Don't know if this will help with your heap issues (or if you've already tried it) but increasing the mapred.child.java.opts in the mapred-site.xml resolved some heap issues I was having. I was clustering 67000 small text docs into ~180 clusters and was seeing mapper heap issues until I made this change. 

	<property>
		<name>mapred.child.java.opts</name>
		<value>-Xmx1024M</value>
	</property>

Someone please correct me if I'm wrong but I think the mapper gets kicked off as a child (i.e. in it's own jvm) which is why increasing hadoop's heap size doesn't do anything but increasing the mapred.child.java.opts might help.

Once again correct me if I'm wrong but the cause may be due to hadoop's block size of 64mb so even a small file takes up more this amount of space or something like that I couldn't quite wrap my head around some of the stuff I read on the topic.

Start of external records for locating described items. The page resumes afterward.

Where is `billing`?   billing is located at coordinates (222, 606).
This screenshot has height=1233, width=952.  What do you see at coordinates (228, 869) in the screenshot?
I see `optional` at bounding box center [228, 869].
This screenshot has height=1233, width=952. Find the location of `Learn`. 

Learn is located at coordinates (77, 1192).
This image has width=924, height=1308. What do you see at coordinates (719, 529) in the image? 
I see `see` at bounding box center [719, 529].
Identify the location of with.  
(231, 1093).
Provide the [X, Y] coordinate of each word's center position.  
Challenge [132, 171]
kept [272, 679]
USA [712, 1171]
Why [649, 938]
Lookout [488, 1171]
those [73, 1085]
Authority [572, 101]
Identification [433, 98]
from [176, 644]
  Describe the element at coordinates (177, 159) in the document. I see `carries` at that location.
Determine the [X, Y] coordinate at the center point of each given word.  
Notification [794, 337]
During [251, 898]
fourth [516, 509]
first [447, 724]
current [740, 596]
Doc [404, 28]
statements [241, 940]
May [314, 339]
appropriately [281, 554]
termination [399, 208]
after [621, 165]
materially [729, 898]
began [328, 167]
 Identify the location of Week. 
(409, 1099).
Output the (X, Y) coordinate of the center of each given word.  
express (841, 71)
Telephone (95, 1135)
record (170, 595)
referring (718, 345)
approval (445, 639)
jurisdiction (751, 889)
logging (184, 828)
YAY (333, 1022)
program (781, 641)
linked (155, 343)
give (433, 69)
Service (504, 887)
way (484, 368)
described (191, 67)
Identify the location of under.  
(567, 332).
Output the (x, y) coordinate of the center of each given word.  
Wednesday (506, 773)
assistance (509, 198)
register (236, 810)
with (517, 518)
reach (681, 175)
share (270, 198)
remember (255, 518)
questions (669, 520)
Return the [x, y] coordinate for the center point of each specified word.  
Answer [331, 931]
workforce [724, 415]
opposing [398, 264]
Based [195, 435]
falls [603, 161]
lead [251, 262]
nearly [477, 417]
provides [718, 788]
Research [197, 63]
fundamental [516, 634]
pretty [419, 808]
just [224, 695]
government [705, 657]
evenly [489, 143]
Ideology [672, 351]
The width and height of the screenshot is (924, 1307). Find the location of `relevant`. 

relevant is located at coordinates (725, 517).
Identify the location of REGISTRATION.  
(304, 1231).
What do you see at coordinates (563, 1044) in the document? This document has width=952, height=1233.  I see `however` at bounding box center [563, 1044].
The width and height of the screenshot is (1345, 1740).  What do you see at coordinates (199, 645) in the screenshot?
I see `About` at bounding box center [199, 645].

On 28 Mar 2013, at 16:26, Sebastian Briesemeister wrote:

> Dear all,
> 
> I have a large dataset consisting of ~50,000 documents and a dimension
> of 90,000. I splitted the created input vectors in smaller files to run
> a single mapper task on each of the files.
> However, even with very small files containing only 50 documents, I run
> into heap space problems.
> 
> I tried to debug the problem and started the FuzzyKMeansDriver in local
> mode in my IDE. Interestingly, it is already the first mapper task that
> accumulates very quickly more than 4GB.
> In class CIMapper the method map(..) gets called by class Mapper for
> each input vector of the input split file. Either Mapper or CIMapper is
> responsible for the memory consumption, but I could not see where and
> why it could accumulate memory since no additional data is saved during
> the mapping process.
> I thought maybe the SoftCluster objects require that much, but since
> each of them contains 4 dense vectors of double (8 byte) of size 90,000
> and I have 500 clusters, they only sum up to 1,34 GB...so where are the
> missing GBs?
> 
> Does anyone has an explanation for this behaviour or has experience with
> memory problems on large scale clustering?
> 
> Thanks in advance
> Sebastian